## DIRECTIONS FOR THIS TASK:
The string "Expand" appears in some lines of the entries that follow; copy each such line.

____________________

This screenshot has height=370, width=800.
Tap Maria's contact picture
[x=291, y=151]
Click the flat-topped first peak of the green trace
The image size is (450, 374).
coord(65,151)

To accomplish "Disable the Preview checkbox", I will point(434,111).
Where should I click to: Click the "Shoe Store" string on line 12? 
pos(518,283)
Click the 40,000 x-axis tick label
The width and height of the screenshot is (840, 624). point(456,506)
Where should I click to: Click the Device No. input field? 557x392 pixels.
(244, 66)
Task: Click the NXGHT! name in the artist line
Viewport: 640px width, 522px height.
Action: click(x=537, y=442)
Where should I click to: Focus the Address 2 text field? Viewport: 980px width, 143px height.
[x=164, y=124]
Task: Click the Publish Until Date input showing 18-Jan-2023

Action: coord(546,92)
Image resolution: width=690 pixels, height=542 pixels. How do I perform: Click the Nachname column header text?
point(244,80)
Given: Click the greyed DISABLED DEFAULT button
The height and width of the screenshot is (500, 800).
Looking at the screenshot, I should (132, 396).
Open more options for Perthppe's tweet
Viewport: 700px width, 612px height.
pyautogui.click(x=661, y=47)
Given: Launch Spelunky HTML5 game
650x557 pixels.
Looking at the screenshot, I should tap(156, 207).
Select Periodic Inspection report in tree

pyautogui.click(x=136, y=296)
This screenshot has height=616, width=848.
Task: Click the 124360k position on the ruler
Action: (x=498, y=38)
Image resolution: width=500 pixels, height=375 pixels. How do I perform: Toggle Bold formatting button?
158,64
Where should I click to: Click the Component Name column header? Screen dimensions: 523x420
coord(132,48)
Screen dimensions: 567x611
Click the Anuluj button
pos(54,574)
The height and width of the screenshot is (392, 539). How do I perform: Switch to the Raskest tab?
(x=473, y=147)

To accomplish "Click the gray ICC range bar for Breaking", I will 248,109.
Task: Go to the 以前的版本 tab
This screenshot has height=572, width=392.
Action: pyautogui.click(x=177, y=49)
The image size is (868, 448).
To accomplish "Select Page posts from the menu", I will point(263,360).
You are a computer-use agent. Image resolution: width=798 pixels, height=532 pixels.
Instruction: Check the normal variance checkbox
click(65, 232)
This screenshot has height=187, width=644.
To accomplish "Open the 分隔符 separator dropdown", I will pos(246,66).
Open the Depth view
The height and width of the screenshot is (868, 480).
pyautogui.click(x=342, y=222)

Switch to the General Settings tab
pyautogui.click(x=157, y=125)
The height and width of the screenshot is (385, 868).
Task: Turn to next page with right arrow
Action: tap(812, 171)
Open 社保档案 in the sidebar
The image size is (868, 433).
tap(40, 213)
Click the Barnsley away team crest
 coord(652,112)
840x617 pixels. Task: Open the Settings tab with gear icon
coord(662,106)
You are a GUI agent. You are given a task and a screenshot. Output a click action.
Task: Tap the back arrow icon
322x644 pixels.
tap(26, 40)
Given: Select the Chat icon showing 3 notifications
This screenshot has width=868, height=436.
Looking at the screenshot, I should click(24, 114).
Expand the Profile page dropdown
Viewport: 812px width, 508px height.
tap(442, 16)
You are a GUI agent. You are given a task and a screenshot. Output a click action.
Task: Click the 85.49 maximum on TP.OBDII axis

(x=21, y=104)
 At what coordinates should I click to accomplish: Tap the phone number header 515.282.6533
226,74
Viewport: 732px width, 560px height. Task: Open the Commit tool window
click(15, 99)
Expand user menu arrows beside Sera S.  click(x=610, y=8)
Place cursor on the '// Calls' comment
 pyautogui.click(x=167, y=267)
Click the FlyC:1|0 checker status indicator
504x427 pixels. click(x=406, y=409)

____________________

## SOLUTION:
Expand the Profile page dropdown
Expand user menu arrows beside Sera S.  click(x=610, y=8)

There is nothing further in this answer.